### What this exercise asks
1. From the grief essay, list the ordinary things it gives as examples of what can hurt most on "the ordinary Tuesdays."
2. According to the grief essay, what did people say when Kahlia died?
3. Reproduce word for word the portion of the grief essay starting with "Grief doesn’t show" and going on through "everything felt ‘normal’..".

### Extract
- - -

Grief Doesn’t Care About the Calendar

Grief doesn’t show up when it’s convenient. It doesn’t pencil itself in for the weekend or wait until the work meeting is over. It crashes through like a storm, uninvited and untamed, often at the worst possible time.

When Kahlia died, people said things like, "The first year is the hardest." As if grief cares about your neatly stacked months or the tidy timelines that make everyone else feel more comfortable. I also don’t understand why this is advice! it made me feel worse, I didn’t care about time, it was day by day. Every day forward felt like a betrayal, I only wanted to somehow get the days to work in reverse, back where she was still here and everything felt ‘normal’..

People warn you about holidays, and ‘big’ days without them. But here’s the truth: it’s not just the big days that break you.

Yes, birthdays are brutal. Anniversaries slice you open. Christmas feels like a crime scene. But sometimes, it’s the ordinary Tuesdays that hurt the most. The empty chair at dinner. The smell of her shampoo on a hoodie you forgot you hadn’t washed. The song in a shop that takes you back without warning.

- - -

### Extracted records
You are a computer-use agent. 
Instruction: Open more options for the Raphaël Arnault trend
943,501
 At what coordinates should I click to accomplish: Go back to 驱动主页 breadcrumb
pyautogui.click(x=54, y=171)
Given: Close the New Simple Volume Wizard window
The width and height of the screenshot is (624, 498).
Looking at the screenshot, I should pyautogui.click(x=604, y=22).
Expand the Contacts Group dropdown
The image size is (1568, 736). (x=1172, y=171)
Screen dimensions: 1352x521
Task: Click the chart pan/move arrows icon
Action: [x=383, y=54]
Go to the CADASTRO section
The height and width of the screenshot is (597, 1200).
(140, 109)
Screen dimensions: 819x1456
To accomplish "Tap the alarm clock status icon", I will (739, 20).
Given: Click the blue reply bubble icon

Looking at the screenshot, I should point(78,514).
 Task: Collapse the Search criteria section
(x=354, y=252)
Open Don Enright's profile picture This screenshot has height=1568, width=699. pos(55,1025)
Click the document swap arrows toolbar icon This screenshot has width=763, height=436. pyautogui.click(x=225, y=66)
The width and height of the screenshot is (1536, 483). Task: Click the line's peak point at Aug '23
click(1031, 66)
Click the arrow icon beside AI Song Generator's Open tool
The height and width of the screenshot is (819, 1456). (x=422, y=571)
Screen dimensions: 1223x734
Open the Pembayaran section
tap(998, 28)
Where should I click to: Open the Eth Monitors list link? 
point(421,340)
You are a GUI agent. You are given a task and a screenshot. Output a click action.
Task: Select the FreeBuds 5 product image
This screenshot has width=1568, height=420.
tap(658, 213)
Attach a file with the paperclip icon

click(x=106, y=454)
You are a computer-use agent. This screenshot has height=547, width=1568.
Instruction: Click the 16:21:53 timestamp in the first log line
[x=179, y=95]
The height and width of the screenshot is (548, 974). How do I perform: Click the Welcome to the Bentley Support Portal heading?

- - -

### Answers for the tasks
1.
- The empty chair at dinner
- The smell of her shampoo on a hoodie you forgot you hadn't washed
- The song in a shop that takes you back without warning

2. They said, "The first year is the hardest."

3.
Grief doesn’t show up when it’s convenient. It doesn’t pencil itself in for the weekend or wait until the work meeting is over. It crashes through like a storm, uninvited and untamed, often at the worst possible time.

When Kahlia died, people said things like, "The first year is the hardest." As if grief cares about your neatly stacked months or the tidy timelines that make everyone else feel more comfortable. I also don’t understand why this is advice! it made me feel worse, I didn’t care about time, it was day by day. Every day forward felt like a betrayal, I only wanted to somehow get the days to work in reverse, back where she was still here and everything felt ‘normal’..